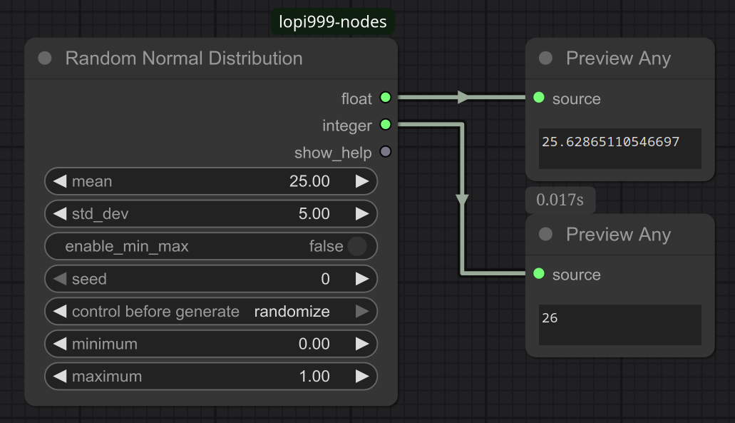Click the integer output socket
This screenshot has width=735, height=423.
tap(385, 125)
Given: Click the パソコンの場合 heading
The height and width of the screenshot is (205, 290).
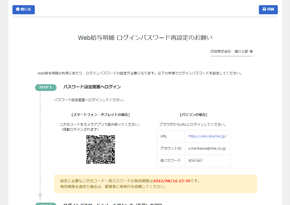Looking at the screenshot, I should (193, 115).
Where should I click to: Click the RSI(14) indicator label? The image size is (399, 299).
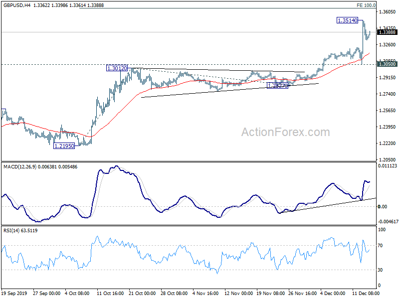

____________

> WHAT THE EXERCISE ASKS
Once the pictures are set aside, what is needed is the lines from the line with "Given: Click the パソコンの場合 heading" through the end of the data, written out exactly and alone.

> OUTPUT FOR THIS EXERCISE
Given: Click the パソコンの場合 heading
The height and width of the screenshot is (205, 290).
Looking at the screenshot, I should (193, 115).
Where should I click to: Click the RSI(14) indicator label? The image size is (399, 299).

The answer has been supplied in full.